The response has to be every entry, printed word for word.

# [Information]

'''

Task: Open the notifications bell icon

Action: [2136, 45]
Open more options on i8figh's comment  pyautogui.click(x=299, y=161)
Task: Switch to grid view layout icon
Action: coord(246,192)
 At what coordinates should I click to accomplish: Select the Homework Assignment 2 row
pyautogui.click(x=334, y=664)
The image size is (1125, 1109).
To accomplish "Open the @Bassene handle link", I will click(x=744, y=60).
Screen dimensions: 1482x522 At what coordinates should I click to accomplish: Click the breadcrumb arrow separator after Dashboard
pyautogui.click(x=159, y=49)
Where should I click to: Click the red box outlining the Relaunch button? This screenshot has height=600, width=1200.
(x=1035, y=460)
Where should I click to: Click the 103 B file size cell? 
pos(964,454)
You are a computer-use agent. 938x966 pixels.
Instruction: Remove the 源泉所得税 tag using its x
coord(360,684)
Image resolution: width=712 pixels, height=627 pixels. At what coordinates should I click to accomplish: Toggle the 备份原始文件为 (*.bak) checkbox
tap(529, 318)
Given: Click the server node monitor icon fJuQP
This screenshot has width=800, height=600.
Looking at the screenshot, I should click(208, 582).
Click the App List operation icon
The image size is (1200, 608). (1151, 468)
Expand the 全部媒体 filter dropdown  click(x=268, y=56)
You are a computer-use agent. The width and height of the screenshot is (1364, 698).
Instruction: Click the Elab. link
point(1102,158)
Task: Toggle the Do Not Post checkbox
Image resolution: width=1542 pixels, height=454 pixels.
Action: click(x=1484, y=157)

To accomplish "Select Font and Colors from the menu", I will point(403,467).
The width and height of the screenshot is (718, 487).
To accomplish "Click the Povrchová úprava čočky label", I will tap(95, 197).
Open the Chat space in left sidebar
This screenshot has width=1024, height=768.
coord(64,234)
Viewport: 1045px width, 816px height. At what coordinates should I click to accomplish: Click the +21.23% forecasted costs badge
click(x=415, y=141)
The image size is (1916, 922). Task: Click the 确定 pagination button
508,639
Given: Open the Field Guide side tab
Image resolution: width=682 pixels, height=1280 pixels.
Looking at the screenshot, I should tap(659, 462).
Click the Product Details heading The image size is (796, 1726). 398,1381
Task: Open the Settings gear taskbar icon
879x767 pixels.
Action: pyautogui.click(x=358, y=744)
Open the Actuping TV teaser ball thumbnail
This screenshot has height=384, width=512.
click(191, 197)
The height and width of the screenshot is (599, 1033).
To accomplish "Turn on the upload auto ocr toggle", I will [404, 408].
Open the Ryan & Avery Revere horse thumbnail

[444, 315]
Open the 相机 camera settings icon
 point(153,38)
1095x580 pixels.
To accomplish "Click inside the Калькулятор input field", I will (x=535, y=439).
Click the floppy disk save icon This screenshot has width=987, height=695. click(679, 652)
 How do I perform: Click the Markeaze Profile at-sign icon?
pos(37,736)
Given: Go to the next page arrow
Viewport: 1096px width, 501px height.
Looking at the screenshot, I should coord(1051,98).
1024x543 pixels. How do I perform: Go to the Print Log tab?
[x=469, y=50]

'''

# [Output of the exercise]
Task: Open the notifications bell icon

Action: [2136, 45]
Open more options on i8figh's comment  pyautogui.click(x=299, y=161)
Task: Switch to grid view layout icon
Action: coord(246,192)
 At what coordinates should I click to accomplish: Select the Homework Assignment 2 row
pyautogui.click(x=334, y=664)
The image size is (1125, 1109).
To accomplish "Open the @Bassene handle link", I will click(x=744, y=60).
Screen dimensions: 1482x522 At what coordinates should I click to accomplish: Click the breadcrumb arrow separator after Dashboard
pyautogui.click(x=159, y=49)
Where should I click to: Click the red box outlining the Relaunch button? This screenshot has height=600, width=1200.
(x=1035, y=460)
Where should I click to: Click the 103 B file size cell? 
pos(964,454)
You are a computer-use agent. 938x966 pixels.
Instruction: Remove the 源泉所得税 tag using its x
coord(360,684)
Image resolution: width=712 pixels, height=627 pixels. At what coordinates should I click to accomplish: Toggle the 备份原始文件为 (*.bak) checkbox
tap(529, 318)
Given: Click the server node monitor icon fJuQP
This screenshot has width=800, height=600.
Looking at the screenshot, I should click(208, 582).
Click the App List operation icon
The image size is (1200, 608). (1151, 468)
Expand the 全部媒体 filter dropdown  click(x=268, y=56)
You are a computer-use agent. The width and height of the screenshot is (1364, 698).
Instruction: Click the Elab. link
point(1102,158)
Task: Toggle the Do Not Post checkbox
Image resolution: width=1542 pixels, height=454 pixels.
Action: click(x=1484, y=157)

To accomplish "Select Font and Colors from the menu", I will point(403,467).
The width and height of the screenshot is (718, 487).
To accomplish "Click the Povrchová úprava čočky label", I will tap(95, 197).
Open the Chat space in left sidebar
This screenshot has width=1024, height=768.
coord(64,234)
Viewport: 1045px width, 816px height. At what coordinates should I click to accomplish: Click the +21.23% forecasted costs badge
click(x=415, y=141)
The image size is (1916, 922). Task: Click the 确定 pagination button
508,639
Given: Open the Field Guide side tab
Image resolution: width=682 pixels, height=1280 pixels.
Looking at the screenshot, I should tap(659, 462).
Click the Product Details heading The image size is (796, 1726). 398,1381
Task: Open the Settings gear taskbar icon
879x767 pixels.
Action: pyautogui.click(x=358, y=744)
Open the Actuping TV teaser ball thumbnail
This screenshot has height=384, width=512.
click(191, 197)
The height and width of the screenshot is (599, 1033).
To accomplish "Turn on the upload auto ocr toggle", I will [404, 408].
Open the Ryan & Avery Revere horse thumbnail

[444, 315]
Open the 相机 camera settings icon
 point(153,38)
1095x580 pixels.
To accomplish "Click inside the Калькулятор input field", I will (x=535, y=439).
Click the floppy disk save icon This screenshot has width=987, height=695. click(679, 652)
 How do I perform: Click the Markeaze Profile at-sign icon?
pos(37,736)
Given: Go to the next page arrow
Viewport: 1096px width, 501px height.
Looking at the screenshot, I should coord(1051,98).
1024x543 pixels. How do I perform: Go to the Print Log tab?
[x=469, y=50]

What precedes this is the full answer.